This just about sums up how I feel as well. I'll also repeat "if I want to watch women gyrating or barely sticking their ass in another's face I'll watch porn". 

And anyone asking who cares about women's wrestling, people used to. There's used to be storylines that ran even through some of the men's storylines.


----------



## Evolution (Sep 23, 2005)

The problem with Kelly Kelly's stinkface is she got no booty. The girl has a collapsed cardboard box for an ass what do you expect her to do? That's why it looks horrible and awkward.

If you want to feel the heat you gotta' have the meat.


----------



## greaz taker! (Sep 12, 2010)

The womans division has always been like this, from the attitude era, to the ruthless aggression era and til now, it is just part of the show to make their divas look HOT and appealing. And too be quite honest if their gonna do it, I'd rather see Kelly Kelly shove her ass in another hot divas face rather than watch some one like val venis doing his bullshit.


----------



## ellthom (May 2, 2011)

I dont get the logic behind her doing the stink face, at least with Rikishi it looked funny and appropriate.

With Kelly Kelly I just dont understand? Does she smell? Is it supposed to be funny? Is there a story behind why shes dong it? It certinally doesn tmake her look sexy, in fact its kinda cringe worthy. What am I missing? Maybe trying to find logic in the WWE is silly but this is jumping shark in my opinion


----------



## greaz taker! (Sep 12, 2010)

ellthom said:


> I dont get the logic behind her doing the stink face, at least with Rikishi it looked funny and appropriate.
> 
> With Kelly Kelly I just dont understand? Does she smell? Is it supposed to be funny? Is there a story behind why shes dong it? What am I missing? Maybe trying to find logic in the WWE is silly but this is jumping shark in my opinion


It is called being erotic


----------



## ellthom (May 2, 2011)

greaz taker! said:


> It is called being erotic


lol hows that erotic? If done erotically yes, but it isnt, it just looks weird... was we supposed to have found Rikishi's stink face erotic too? lol


----------



## greaz taker! (Sep 12, 2010)

ellthom said:


> lol hows that erotic? If done erotically yes, but it isnt, it just looks weird... was we supposed to have found Rikishi's stink face erotic too? lol


LOL difference is Rikishi was a fat smelly guy rubbing his face into opponents making them sick. Kelly Kelly does it to turn on the Male audience, and as you can tell my the whistling and jeering when she does it lol it works


----------



## sharkboy22 (Feb 13, 2010)

p862011 said:


> i hate it because it does'nt help the credibility of the divas division doing crap like that


Would you much prefer bra and panties matches, evening gown matches or mud wrestling matches? Will that bring credibility to it?


----------



## greaz taker! (Sep 12, 2010)

sharkboy22 said:


> Would you much prefer bra and panties matches, evening gown matches or mud wrestling matches? Will that bring credibility to it?


WOOO bring all 3 matches back, FUCK THE WWE. BORING SHITS


----------



## sharkboy22 (Feb 13, 2010)

■ **RAW DATA**:
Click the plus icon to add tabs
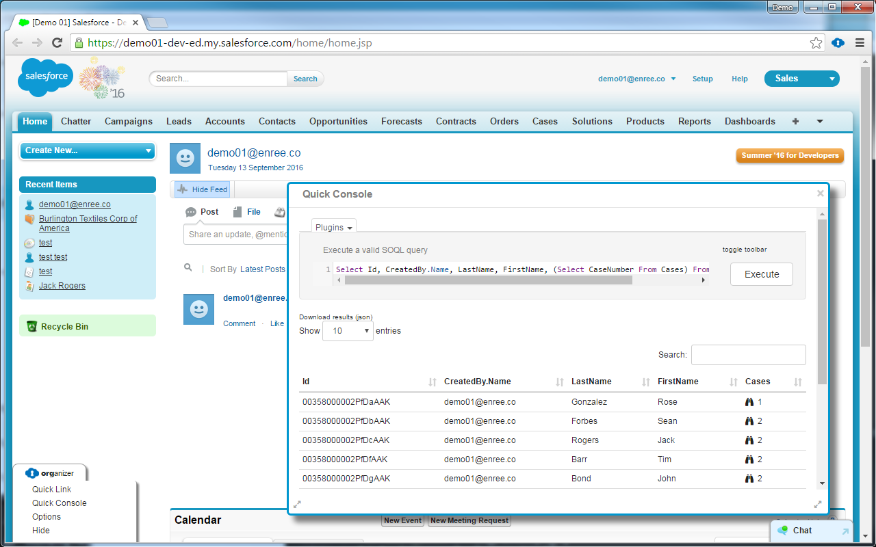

■ **WHAT TO WORK ON**:
1: From the wrestling forum thread, echo the passage from "If you want" up to and including "doing his bullshit.".
2: Summarize the wrestling forum thread in two sentences.

■ **ANSWERS BY TASK**:
1:
If you want to feel the heat you gotta' have the meat.


----------



## greaz taker! (Sep 12, 2010)

The womans division has always been like this, from the attitude era, to the ruthless aggression era and til now, it is just part of the show to make their divas look HOT and appealing. And too be quite honest if their gonna do it, I'd rather see Kelly Kelly shove her ass in another hot divas face rather than watch some one like val venis doing his bullshit.

2: Posters argue over Kelly Kelly's stink face, with some calling it awkward and pointless next to Rikishi's version and another defending it as an erotic move aimed at the male audience. When one poster complains that such spots hurt the divas division's credibility, another asks whether bra and panties, evening gown or mud wrestling matches would be any better.